Custom content

Selamat datang di blog Sekolah Tinggi Filsafat "AL-FARABI" Silahkan kirim tulisan anda ke alamat stf.alfarabi@gmail.com

AR-RAZI (RAY, IRAN 865-925 M)

a. Manaqib
Paman Descartes, Pakde Baruch Spinoza, Leibniz dan Blaise Pascall yang harus cium tangan pada kiai Ar-Razi. Ia adalah Bapak Rasionalisme (bukan Descartes), dan dokter pertama yang memperkenalkan teori bedah, sirkulasi darah serta orang pertama yang dapat mengobati penyakit khisbah (cacar). Nama lengkapnya adalah Abu Bakar Muhammad bin Zakaria bin Yahya Ar-Razi. Di Barat ia dikenal dengan nama Razhes (patungnya ada di depan fakultas kedokteran Universitas Sorbonne, Prancis). Ia lahir di Ray dekat Teheran, Iran dan hidup pada masa Dinasti Saman (204-395 H), ia hafal Al-Qur’an sejak kecil dan mulai serius belajar filsafat pada Al-Balkhi pada usia 17 tahun, belajar kedokteran pada Ali al-Thabari. Kiai kampung yang satu ini menguasai filsafat, teologi, kedokteran, astronomi, sastra dan kimia.

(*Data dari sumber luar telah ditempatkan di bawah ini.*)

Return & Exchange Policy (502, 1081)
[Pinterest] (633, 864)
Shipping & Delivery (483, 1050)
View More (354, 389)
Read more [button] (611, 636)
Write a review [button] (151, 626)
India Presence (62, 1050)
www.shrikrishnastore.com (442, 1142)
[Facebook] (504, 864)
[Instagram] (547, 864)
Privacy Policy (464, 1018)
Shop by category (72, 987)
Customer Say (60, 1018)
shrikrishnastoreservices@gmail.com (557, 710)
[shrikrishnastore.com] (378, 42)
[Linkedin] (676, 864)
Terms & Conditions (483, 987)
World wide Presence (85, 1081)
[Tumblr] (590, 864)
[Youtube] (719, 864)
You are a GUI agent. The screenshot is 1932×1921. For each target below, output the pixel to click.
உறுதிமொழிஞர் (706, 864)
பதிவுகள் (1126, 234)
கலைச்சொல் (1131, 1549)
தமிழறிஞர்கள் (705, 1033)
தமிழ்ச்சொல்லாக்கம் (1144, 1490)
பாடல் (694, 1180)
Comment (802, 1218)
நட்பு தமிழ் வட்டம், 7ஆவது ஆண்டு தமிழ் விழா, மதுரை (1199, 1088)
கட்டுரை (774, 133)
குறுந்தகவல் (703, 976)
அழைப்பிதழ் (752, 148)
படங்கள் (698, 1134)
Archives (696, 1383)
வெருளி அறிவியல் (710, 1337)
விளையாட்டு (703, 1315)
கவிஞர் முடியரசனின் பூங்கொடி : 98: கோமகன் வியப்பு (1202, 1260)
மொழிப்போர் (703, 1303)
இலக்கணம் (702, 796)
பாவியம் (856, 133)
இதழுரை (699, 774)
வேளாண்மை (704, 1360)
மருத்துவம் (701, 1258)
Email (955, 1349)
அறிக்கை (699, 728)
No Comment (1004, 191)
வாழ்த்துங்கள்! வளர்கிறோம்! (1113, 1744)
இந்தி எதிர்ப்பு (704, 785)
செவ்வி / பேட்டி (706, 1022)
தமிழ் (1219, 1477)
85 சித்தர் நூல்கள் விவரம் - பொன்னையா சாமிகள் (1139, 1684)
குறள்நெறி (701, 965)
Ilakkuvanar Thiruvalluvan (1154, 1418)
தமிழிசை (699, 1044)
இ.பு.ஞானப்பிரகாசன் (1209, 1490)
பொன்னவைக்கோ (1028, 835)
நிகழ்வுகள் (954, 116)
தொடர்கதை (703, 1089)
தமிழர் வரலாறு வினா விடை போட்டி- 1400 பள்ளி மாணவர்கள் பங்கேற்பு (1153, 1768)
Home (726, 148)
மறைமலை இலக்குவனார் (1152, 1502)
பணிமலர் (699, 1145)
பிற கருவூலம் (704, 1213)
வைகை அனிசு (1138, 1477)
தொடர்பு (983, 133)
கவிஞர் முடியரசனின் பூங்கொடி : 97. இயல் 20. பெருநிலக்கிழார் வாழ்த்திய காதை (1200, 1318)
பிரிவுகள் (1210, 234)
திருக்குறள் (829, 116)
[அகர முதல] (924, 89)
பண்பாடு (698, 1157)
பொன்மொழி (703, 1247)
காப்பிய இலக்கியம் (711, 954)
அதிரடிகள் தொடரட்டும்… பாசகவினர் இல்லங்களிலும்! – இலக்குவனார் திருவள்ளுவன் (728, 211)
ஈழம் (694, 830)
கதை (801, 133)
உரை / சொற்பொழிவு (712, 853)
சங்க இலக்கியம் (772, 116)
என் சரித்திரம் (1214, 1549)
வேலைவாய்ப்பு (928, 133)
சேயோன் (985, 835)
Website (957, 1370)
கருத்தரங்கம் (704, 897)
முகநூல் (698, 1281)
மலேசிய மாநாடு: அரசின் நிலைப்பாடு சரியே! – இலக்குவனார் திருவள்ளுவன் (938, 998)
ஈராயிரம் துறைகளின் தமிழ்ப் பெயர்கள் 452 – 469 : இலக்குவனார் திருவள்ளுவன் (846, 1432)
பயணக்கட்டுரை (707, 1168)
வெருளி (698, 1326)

Pak Kiai ini juga menjadi direktur Rumah Sakit (RS) selama enam tahun, di antaranya RS Ray dan RS Baghdad. Selama itu ia menulis buku kedokteran berjudul al-Thibb al-Manshuri sebagai hadiah untuk khalifah Al-Manshur. Dalam menentukan lokasi pendirian RS ia meletakkan potongan-potongan daging di berbagai tempat, kemudian memilih tempat yang paling minim pembusukan dagingnya. Ia memberikan pengobatan gratis pada orang miskin. Ia adalah filsuf dan dokter terbesar dan orisinal dari seluruh dokter, juga penulis paling produktif[1].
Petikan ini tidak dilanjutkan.